*** Source information ***

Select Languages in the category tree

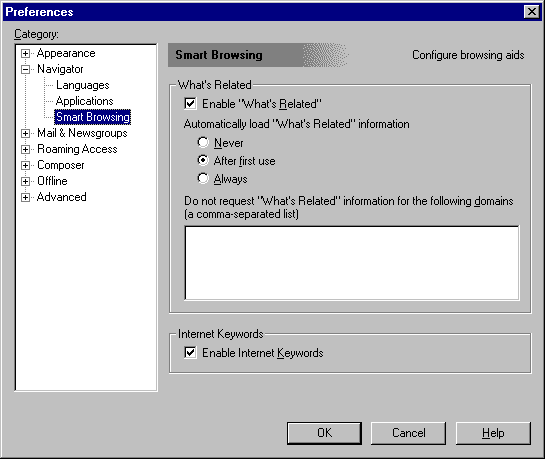[83, 85]
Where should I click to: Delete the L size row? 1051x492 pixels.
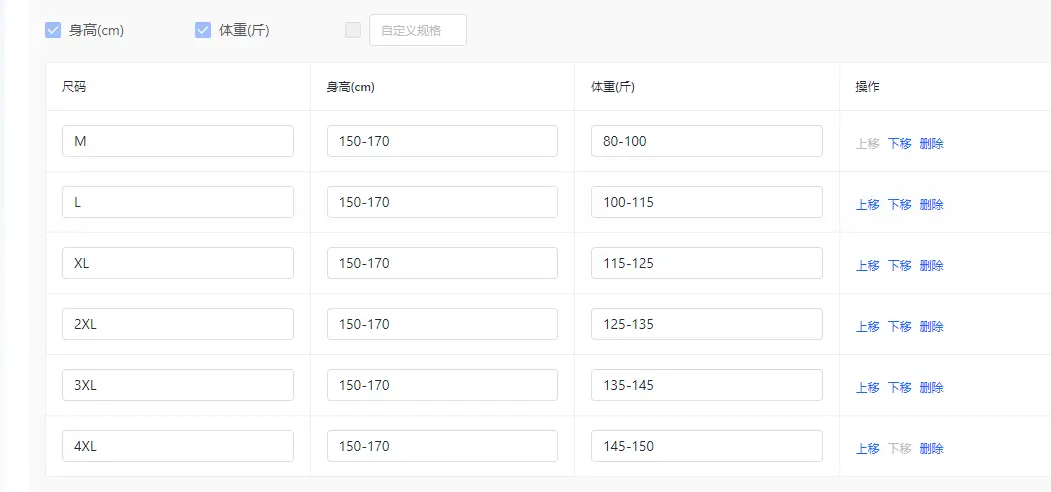tap(931, 204)

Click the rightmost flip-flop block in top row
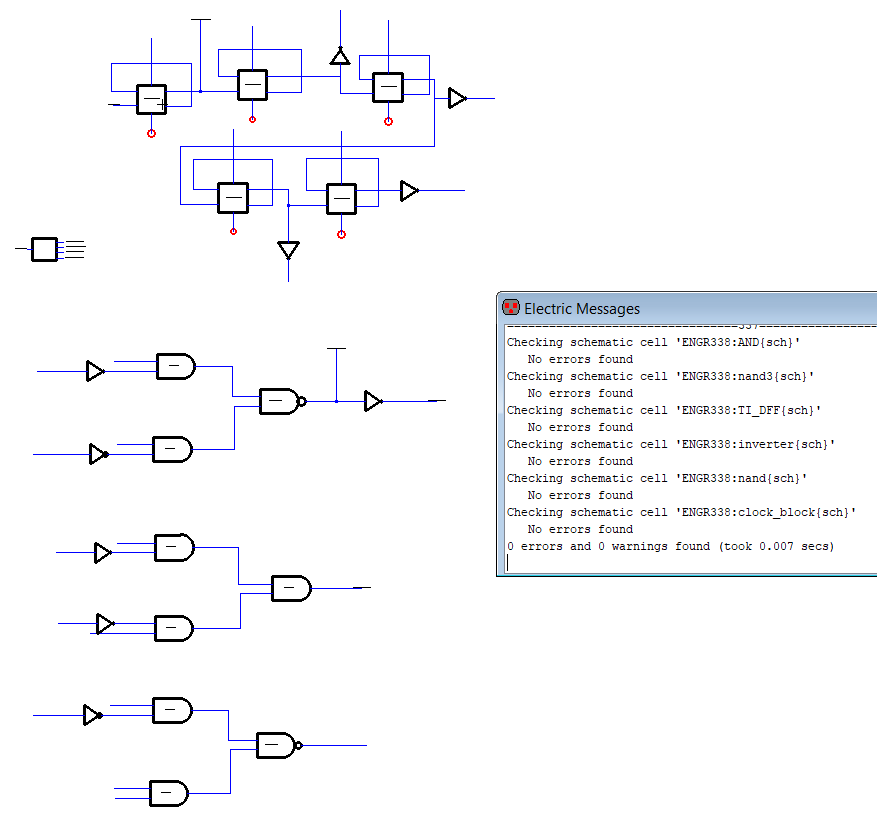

*** End of Source information ***

The problem —
Return all of the records above exactly as written. Omit each picture.

Solution to this problem —
Select Languages in the category tree

[83, 85]
Where should I click to: Delete the L size row? 1051x492 pixels.
tap(931, 204)

Click the rightmost flip-flop block in top row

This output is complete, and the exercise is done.